Antibiogram
A doctor’s primary concern is to treat their patients and if possible, use targeted treatments. However, in emergency medicine, doctors don’t always have the time or data to refine their antibiotics choices. This results in frequent misuse and overuse of antibiotics in the emergency department setting.
How can we empower doctors in the emergency room to be more confident in choosing targeted treatments and counteract this habit of over-prescription?
Our proposed design is a web-based desktop tool that can quickly provide antibiotic options based on coverage and specificity, among other filters.
The Team
We were a team of 5: myself, a project manager, back end developers, and a front end developer. Throughout the project, I was responsible for problem framing and definition, rapid concept prototyping and testing, and usability testing.
We worked under the Design Lab at UCSD, whose mission is to advance best practices in human-centered design and address complex major societal issues through research, education, and community interaction.
Initial Framing
To better understand the ER environment and the problems doctors face in their practice, I used a combination of a literature review, user interviews, and contextual inquiry.

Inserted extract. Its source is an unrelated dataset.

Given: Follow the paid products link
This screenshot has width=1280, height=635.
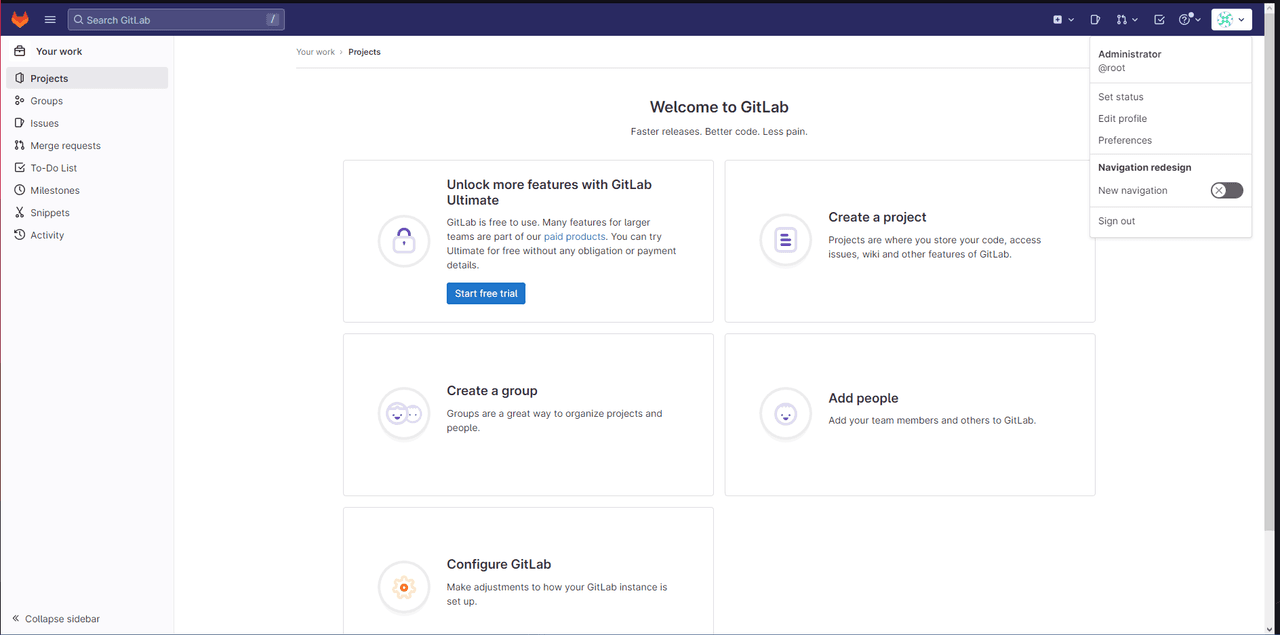Looking at the screenshot, I should (574, 237).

To help focus my team’s meetings and ground ideation sessions, I visualized the doctor’s journey with an individual patient and synthesized my findings into some key problems and goals:
Current antibiotic tools are impractical in the ER because they require often unavailable knowledge of specific bacteria. Lab testing to get this data can take up to 3 days. As a result, doctors are pushed towards more common, broader treatments. How might we help doctors get access to antibiotic information they can apply in their practice?
Specialists see patterns between pathogen occurrence and antibiotic coverage and known factors like syndromes, demographics, and medical histories. How might we communicate these patterns to ER doctors?
In reality, doctors are going through this workflow with multiple patients at a time so they’re jumping between tasks every 5-10 minutes at most. How might we encourage doctors to quickly and safely tend towards targeted treatments?
Computers are the most used in and outside the patient room. Designs must support a desktop environment.
Concept Prototyping
After a comparing other medical software and a brainstorming session, we focused on a form-style concept where doctors would fill out patient data and receive antibiotic recommendations based on the entered information. We felt that basing the tool on available patient data would be more relevant to clinical practice and allow for more targeted suggestions. We narrowed down on the form entries to take into account time constraints.
I drafted a paper prototype to test with users and discuss with our team’s medical advisers. The main takeaways:
Concern over the time and work it takes to get to a recommendation.
Conflict between the tool and doctor’s mental model. They tend to start broad and filter when relevant; our form-style concept was the opposite order.
Instead of a specific recommendation, doctors needed access to more applicable data to make the better decisions themselves.
Usability Testing
I ran usability testing sessions with a functional prototype built by my team to be able to include real data. To evaluate how well the design fits into their practice, I supplied a few example patient cases for them to evaluate:
Doctors were able to explore within seconds of use. This workflow was very well received.
Most doctors were able to choose treatments that matched the actual prescriptions used for the example cases.
Some essential filters need to be added for more medical accuracy.
Reflection
Problem framing is essential to being able to reach the right solutions. But if you don’t nail it the first time, you need the flexibility to be able to circle back and realign. This is what allowed us to rethink our design early on and create a tool that fit our users’ need for greater confidence, time efficiency, and accuracy.
I also think that we compared with other tools too early in the process, and that hindered our creativity during ideation and brainstorming. In the future, I want to be more conscientious and strategic about comparative analysis in my process.